Work request 1:
According to the abstract on tumor-associated macrophages and the B7/CD28 family, how much of the tumor mass do tumor-associated macrophages contribute?
Work request 2:
For each statement, say whether it agrees with the abstract on tumor-associated macrophages and the B7/CD28 family. Answer yes or no, and quote the deciding words: (a) Tumor-associated macrophages are the most abundant immune cells infiltrating the tumor microenvironment. (b) The role of tumor-associated macrophages and B7/CD28 family members in ICI-induced immunotherapy is simple and well understood. (c) B7/CD28 family members are rarely expressed on tumor-associated macrophages.

Source passage:
▽
Crosstalk between tumor-associated macrophages and the B7/CD28 family in immune checkpoint inhibitor-induced immunotherapy.

The tumor microenvironment (TME) is a complex ecosystem containing various cells and secreted molecules that play critical roles in the progression of tumorigenesis. In recent years, antitumor strategies aimed at reshaping the TME have attracted much attention. Tumor-associated macrophages (TAMs) are the most abundant immune cells infiltrating the TME, contributing more than 50% of the tumor mass. In a variety of cancers, TAMs participate in the processes of tumor formation, migration, and invasion and are significantly related to a poor prognosis. Furthermore, TAMs play crucial roles in the regulation of the TME, chemoresistance, and immunotherapy resistance, and are potential targets in tumor therapy. TAMs are supposed to be carriers of ligands of immune checkpoint inhibitors (ICIs). Therefore, it is expected that TAMs can regulate T cell immune function through providing costimulatory/coinhibitory signals and may significantly influence the immune response related to ICIs. B7/CD28 family members are the best studied immune checkpoint receptors and ligands. Several studies have demonstrated that these B7/CD28 family members are highly expressed on TAMs, eliminating the inhibitory signal of T cell activation. However, the role of TAMs and B7/CD28 family members in ICI-induced immunotherapy is complicated and need to be illustrated. This study aims to review the crosstalk between TAMs and the B7/CD28 family, highlight the role of TAM-mediated tumor immune escape in ICI immunotherapy, explore the application prospects of TAMs in reversing ICI resistance.
△
Information provided:
▽
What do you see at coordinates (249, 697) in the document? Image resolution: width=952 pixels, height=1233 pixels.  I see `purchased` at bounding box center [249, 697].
△
Answer 1:
More than 50%.

Answer 2:
(a) Yes: "Tumor-associated macrophages (TAMs) are the most abundant immune cells infiltrating the TME"
(b) No: "is complicated and need to be illustrated"
(c) No: "these B7/CD28 family members are highly expressed on TAMs"